When blood cannot flow easily through the lungs, pressure builds up in the pulmonary arteries. Normal mean pulmonary artery pressure is about 14 mmHg (a unit for measuring pressure), with the upper limit of normal being approximately 20 mmHg. In PAH, this pressure rises above 20 mmHg and continues to increase as the disease progresses.[5][8]
This elevated pressure forces the right ventricle—the lower right chamber of the heart—to work much harder than normal. The heart muscle responds to this extra workload by growing thicker, a condition called right ventricular hypertrophy.[2] At first, this thickening may help the heart maintain adequate blood flow. However, over time, the heart muscle becomes weakened from the constant strain.
Eventually, the right side of the heart can no longer keep up with the demands placed on it. This leads to right-sided heart failure, where the heart cannot pump blood effectively to the lungs.[2] When the right heart fails, blood backs up in the veins throughout the body, causing fluid to leak into surrounding tissues. This is why swelling occurs in the legs, feet, belly, and eventually other areas.[2]
The problems don’t stop with the heart and lungs. Because less blood flows through the lungs, less blood gets oxygenated. This means organs and tissues throughout the entire body receive less oxygen than they need to function properly.[2] The brain needs oxygen to maintain alertness and prevent dizziness or fainting. Muscles need oxygen for energy, which explains the severe fatigue people with PAH experience. Every cell in the body depends on adequate oxygen delivery.

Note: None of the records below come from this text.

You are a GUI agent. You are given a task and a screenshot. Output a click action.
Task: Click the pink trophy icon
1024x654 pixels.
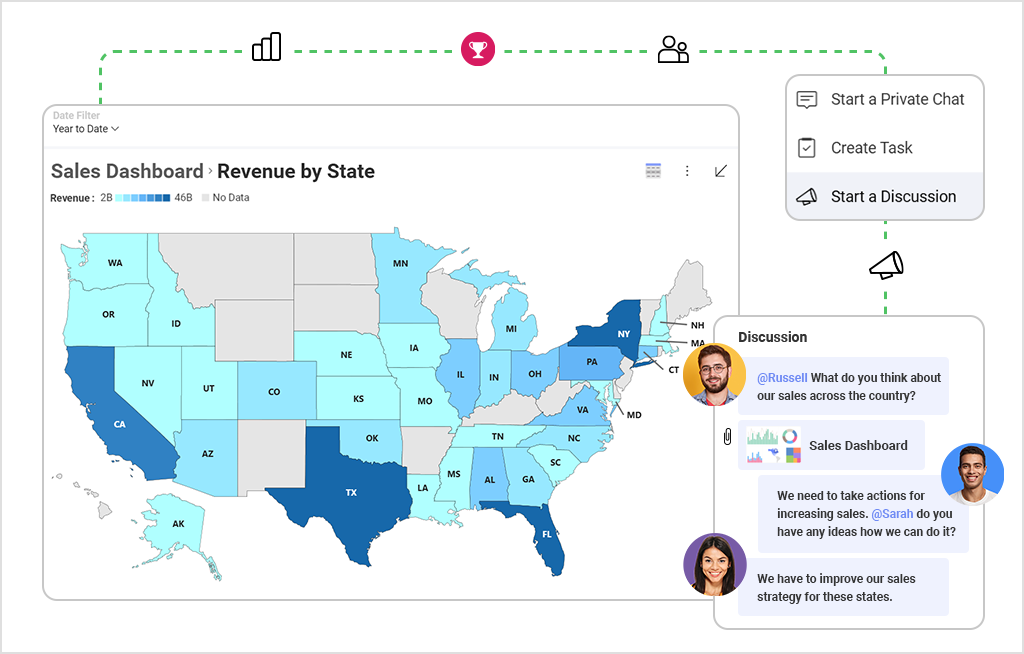[x=477, y=49]
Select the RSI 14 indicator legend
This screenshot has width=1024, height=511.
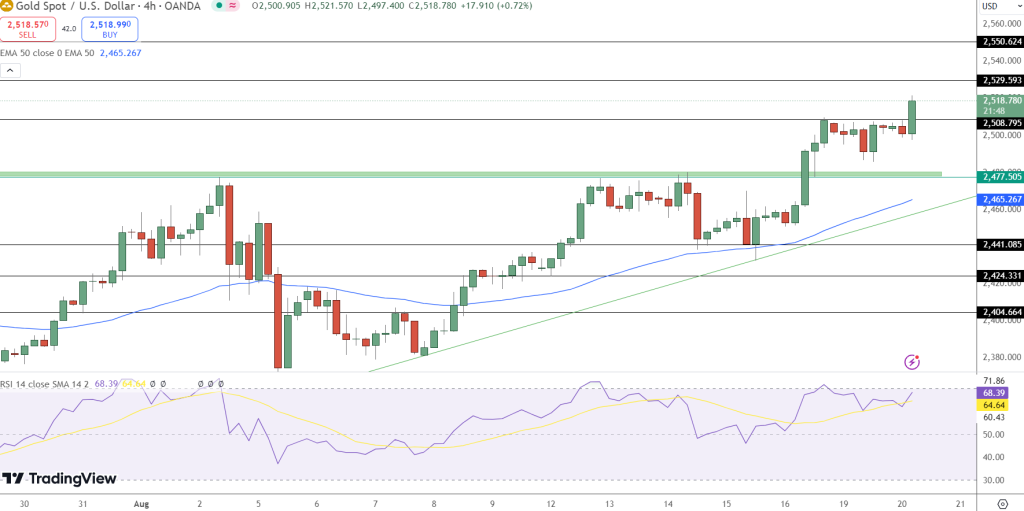coord(45,383)
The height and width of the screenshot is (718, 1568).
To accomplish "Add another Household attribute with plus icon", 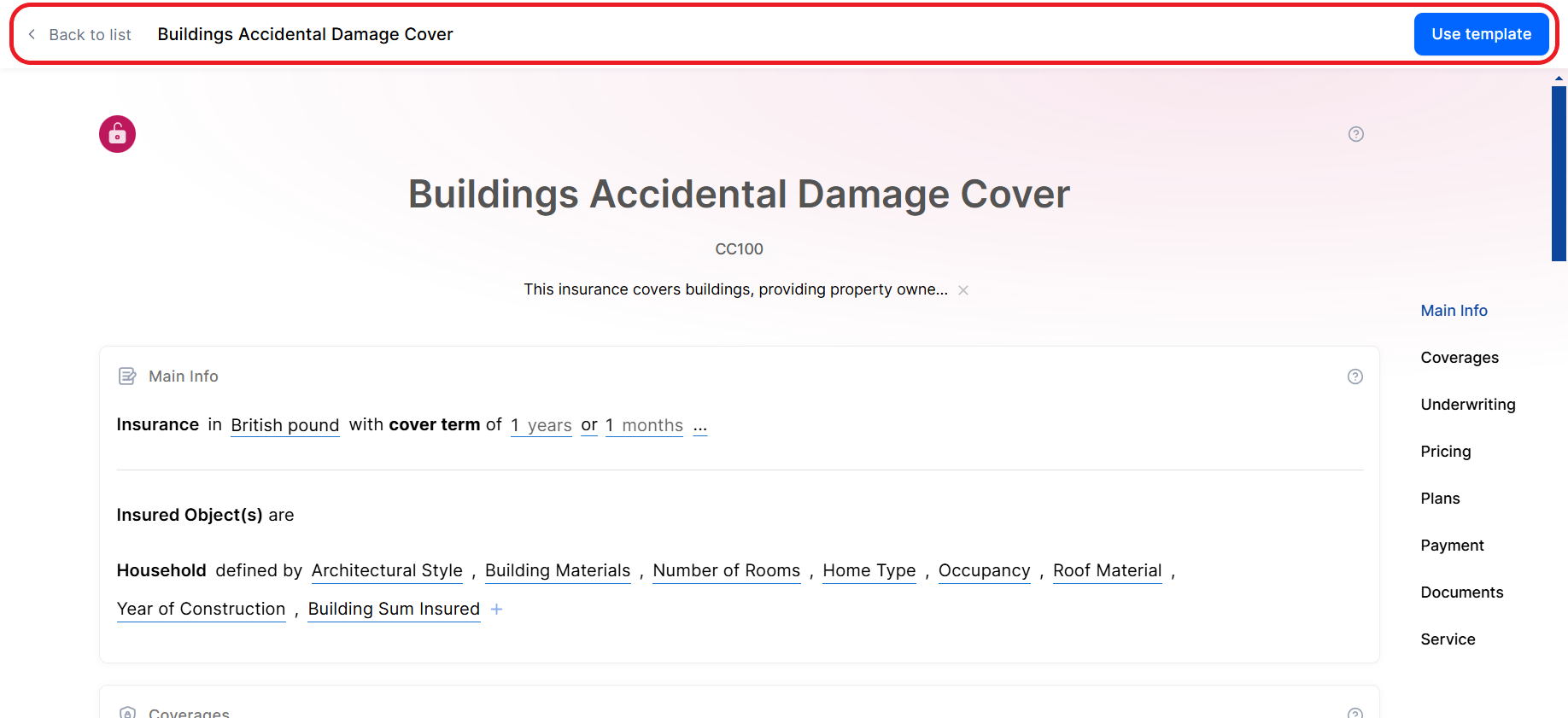I will (x=496, y=610).
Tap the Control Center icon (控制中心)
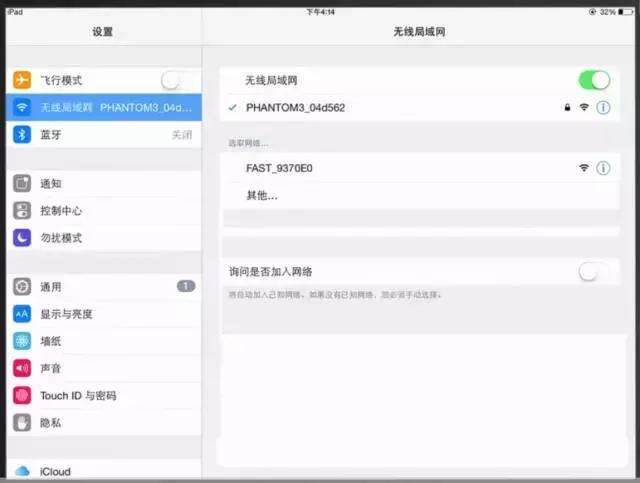The width and height of the screenshot is (640, 483). click(22, 211)
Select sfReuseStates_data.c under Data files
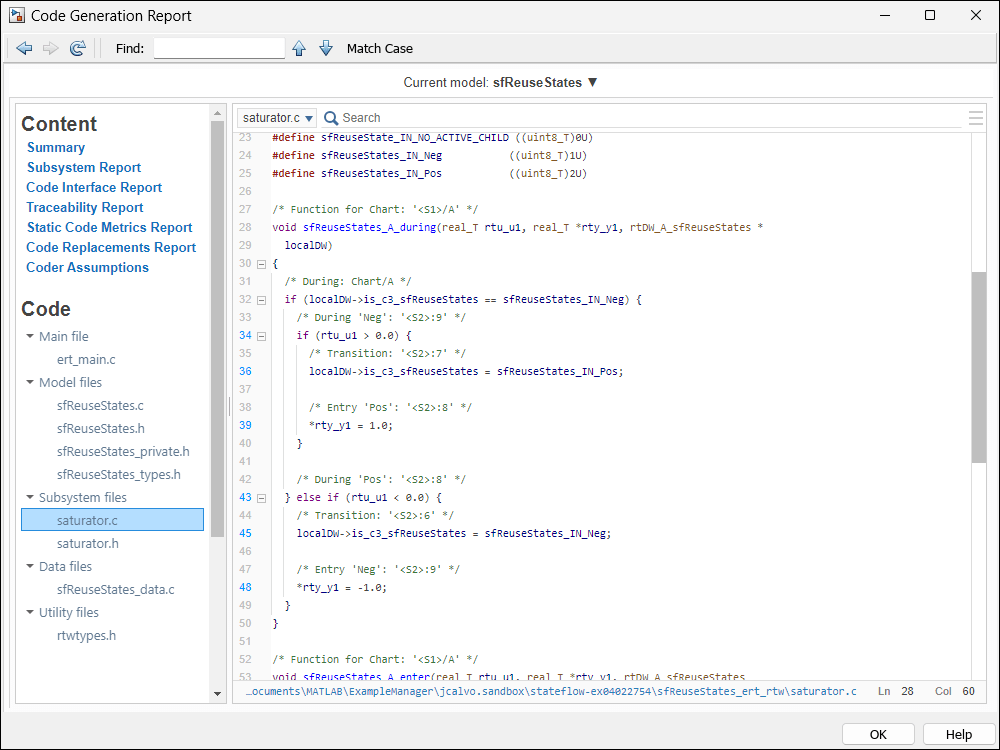 point(115,590)
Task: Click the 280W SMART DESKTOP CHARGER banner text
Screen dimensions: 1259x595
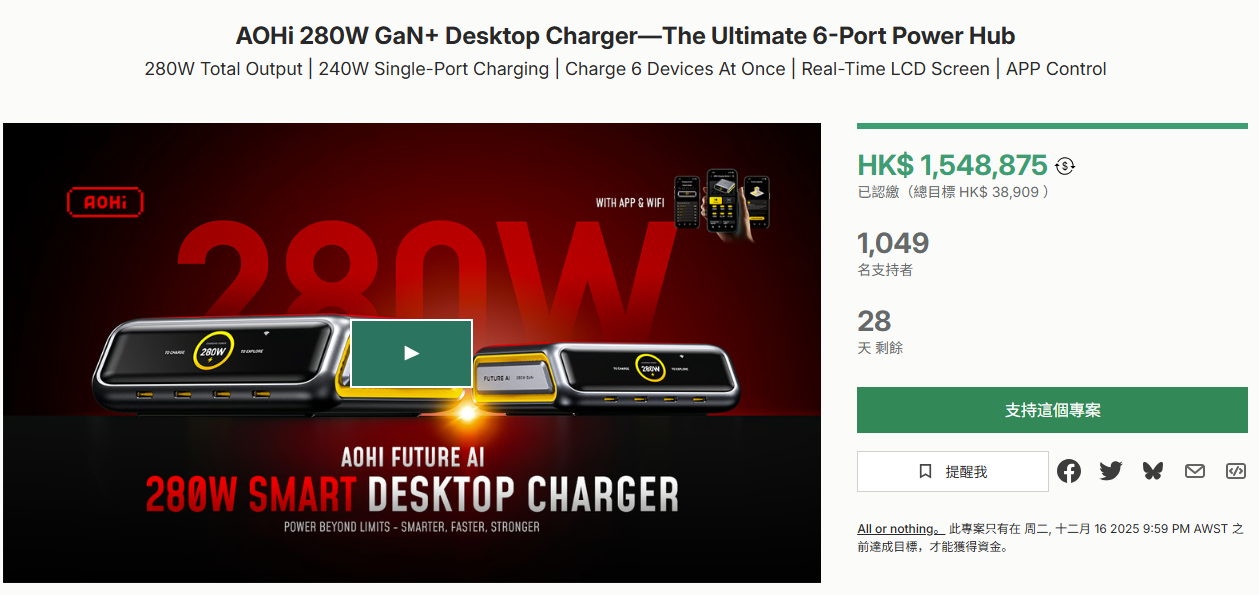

PAH can also affect blood clotting. The condition may increase the risk of blood clots forming in the pulmonary arteries, which can further block blood flow and worsen the situation.[20] Some people develop anemia (low red blood cell counts) or irregular heart rhythms called arrhythmias.[20] Fluid can accumulate around the heart in a condition called pericardial effusion.[20]
The progressive nature of these changes explains why PAH becomes life-threatening without treatment. The cascade of problems—from damaged lung vessels to increased pressure, from overworked heart muscle to eventual heart failure, from reduced oxygen delivery to impaired organ function—shows how one problem in the lungs can affect the entire body.[2]